**YOUR ASSIGNMENT:**
Write out, without any change, the lines in the material below that run from the line with "You are a computer-use agent. 753x550 pixels." through the line with "Instruction: Open the", both included.
-------- GIVEN ENTRIES --------
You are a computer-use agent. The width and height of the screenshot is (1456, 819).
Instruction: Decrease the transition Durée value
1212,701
--------
-------- GIVEN ENTRIES --------
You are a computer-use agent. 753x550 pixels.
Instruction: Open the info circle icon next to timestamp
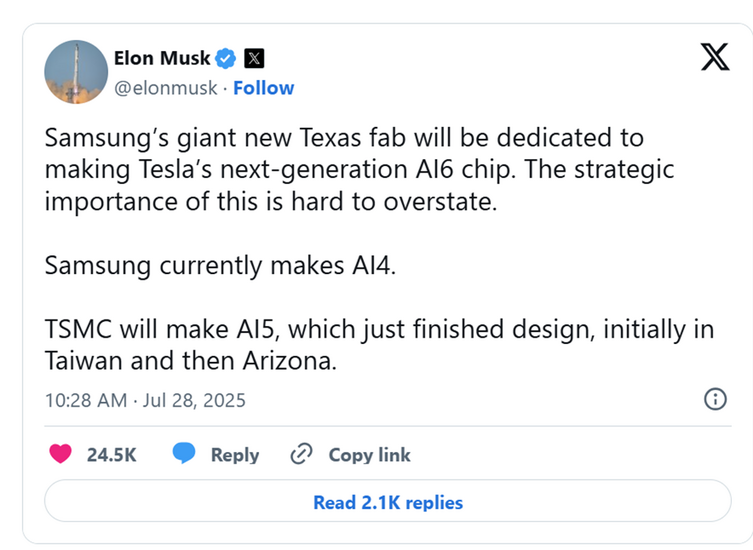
--------
**WRITTEN ANSWER:**
You are a computer-use agent. 753x550 pixels.
Instruction: Open the info circle icon next to timestamp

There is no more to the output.